The change was initially proposed to begin in January 2020. Council delayed the move at the request of rental owners who have already accepted bookings and quoted prices for the upcoming season. The tax is on lodging and campsites. The hike will raise between $300,000 and $320,000. If money is needed in 2020 for services it will come from town savings, officials said.
According to the agenda packet, Chincoteague added additional emergency workers to respond to the growth. The tax increase will also help fund additional police and public works services “such as park maintenance and development projects which serve the visiting public.” It was noted the hike “was not proposed to fund the purchase of the former Main Street fire hall.”
Ace Seybolt, co-owner of Chincoteague Resort Vacations and Long & Foster – Chincoteague & Captain’s Cove, spoke against the tax. “I feel like the money should go to the homeowners,” he said. Seybolt claimed the increase would put Chincoteague in competition with beaches that have direct access. Seybolt also wanted to make sure the tax revenue was spent to promote tourism.
Cynthia Wilder, of the Refuge Inn, favored the increase but was against it happening next year. She also wanted the money earmarked for tourism. “Take every step that you can to bring in those independent rentals like Airbnbs out there listed online but” not paying, Wilder said.
“I don’t feel like the local taxpayers should be paying,” said Councilman Eddie Lewis, a former police chief for the town. He recently paid a tax of $25 a night in Pennsylvania. The increase “will be a big help to our EMS and police department,” Lewis added.
“You can look up and down the Eastern Shore, the residents here pay some of the lowest real estate and personal property taxes anywhere,” said Councilwoman Denise Bowden. “What they (fire and rescue) provide, it’s amazing.” Bowden, a member of and spokesperson for the volunteer fire company has driven the ambulance. “Not a whole lot of Chincoteaguers using the ambulance service … You have to take care of the people who are here but you have to take care of the people who are spending the money too … As much as we love the tourists, they do put a strain on the services in the town. I think this one percent increase will be put to good use. To help maintain and grow what we have now.”

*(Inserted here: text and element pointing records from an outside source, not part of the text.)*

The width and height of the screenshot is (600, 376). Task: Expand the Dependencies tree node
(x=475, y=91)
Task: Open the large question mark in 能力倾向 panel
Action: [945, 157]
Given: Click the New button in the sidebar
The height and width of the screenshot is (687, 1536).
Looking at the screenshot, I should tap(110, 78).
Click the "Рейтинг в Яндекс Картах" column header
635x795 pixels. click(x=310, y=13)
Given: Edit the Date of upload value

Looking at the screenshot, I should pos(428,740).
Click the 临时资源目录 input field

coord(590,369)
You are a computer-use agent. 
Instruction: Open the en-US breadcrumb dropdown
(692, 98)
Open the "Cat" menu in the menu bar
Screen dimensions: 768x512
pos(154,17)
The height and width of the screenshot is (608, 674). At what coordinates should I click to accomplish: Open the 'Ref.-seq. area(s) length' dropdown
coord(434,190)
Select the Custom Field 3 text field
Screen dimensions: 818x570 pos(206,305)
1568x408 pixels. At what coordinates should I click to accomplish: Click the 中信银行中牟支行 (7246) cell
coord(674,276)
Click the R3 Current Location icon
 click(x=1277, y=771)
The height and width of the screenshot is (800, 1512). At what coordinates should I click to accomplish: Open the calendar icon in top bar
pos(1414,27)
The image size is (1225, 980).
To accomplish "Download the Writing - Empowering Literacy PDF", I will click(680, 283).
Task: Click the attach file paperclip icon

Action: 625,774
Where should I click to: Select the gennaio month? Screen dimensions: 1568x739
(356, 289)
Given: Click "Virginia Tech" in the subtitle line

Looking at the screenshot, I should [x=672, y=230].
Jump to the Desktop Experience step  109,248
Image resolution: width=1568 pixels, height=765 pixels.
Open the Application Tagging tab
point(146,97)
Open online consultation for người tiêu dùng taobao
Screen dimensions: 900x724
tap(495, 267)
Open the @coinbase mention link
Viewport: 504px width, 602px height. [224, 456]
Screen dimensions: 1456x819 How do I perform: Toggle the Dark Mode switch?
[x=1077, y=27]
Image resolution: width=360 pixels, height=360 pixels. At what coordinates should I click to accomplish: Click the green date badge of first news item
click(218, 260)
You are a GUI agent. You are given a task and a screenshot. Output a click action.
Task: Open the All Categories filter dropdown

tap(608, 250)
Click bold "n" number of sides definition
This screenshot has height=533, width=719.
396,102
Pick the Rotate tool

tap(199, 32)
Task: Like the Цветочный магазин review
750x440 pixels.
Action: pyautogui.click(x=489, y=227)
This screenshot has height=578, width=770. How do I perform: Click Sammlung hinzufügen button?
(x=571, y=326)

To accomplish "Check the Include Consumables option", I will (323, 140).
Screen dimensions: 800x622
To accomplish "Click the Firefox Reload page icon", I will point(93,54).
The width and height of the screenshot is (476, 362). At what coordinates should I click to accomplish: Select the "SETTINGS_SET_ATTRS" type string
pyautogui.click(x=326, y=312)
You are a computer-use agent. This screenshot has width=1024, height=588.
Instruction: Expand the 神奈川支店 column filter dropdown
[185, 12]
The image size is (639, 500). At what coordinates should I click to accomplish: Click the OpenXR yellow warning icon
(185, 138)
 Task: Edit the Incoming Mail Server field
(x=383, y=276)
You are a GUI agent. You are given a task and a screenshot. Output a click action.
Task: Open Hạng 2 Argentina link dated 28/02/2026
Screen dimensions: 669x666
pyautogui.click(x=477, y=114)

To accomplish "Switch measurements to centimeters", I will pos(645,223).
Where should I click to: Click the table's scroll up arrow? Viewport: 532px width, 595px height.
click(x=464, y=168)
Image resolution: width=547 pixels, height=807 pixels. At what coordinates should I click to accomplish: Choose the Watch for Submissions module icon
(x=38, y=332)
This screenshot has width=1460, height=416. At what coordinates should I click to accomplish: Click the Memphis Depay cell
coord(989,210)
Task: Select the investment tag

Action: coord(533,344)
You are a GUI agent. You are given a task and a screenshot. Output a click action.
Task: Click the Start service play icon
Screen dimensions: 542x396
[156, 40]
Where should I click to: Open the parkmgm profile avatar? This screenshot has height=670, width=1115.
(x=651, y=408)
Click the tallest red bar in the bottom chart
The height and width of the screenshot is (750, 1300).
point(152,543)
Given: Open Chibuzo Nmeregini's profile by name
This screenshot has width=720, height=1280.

Councilwoman Ellen Richardson wondered how the town’s money is stretched as far as it is and praised Town Manager Jim West and other town employees. “You’ve got to have your services. Volunteers are getting older.”
A decision about the corresponding budget amendment was put off for another month.
The council approved a resolution supporting Chincoteague’s inclusion in the Hampton Roads Sanitation District, a move towards having central sewage.
The town’s peddler ordinance was also amended. The change prohibits the parking of trucks, wagons, carts, or other vehicles “within the business district or at any location upon any private property without the consent of the property owner … for a period of no longer than four hours in any day and no closer than 100 feet of any store, shop or stand from which similar merchandise is sold. No truck, wagon, cart or vehicle being used for peddling shall be placed on public property without the consent of the town or other public body.”
The mayor and council also discussed moving forward with allowing golf carts on town streets. No action was taken as officials appeared to agree the carts would create more work for town employees due to the need for restrictions regarding insurance, equipment, maintenance, inspection stickers, and guidelines on usage between sunrise and sunset.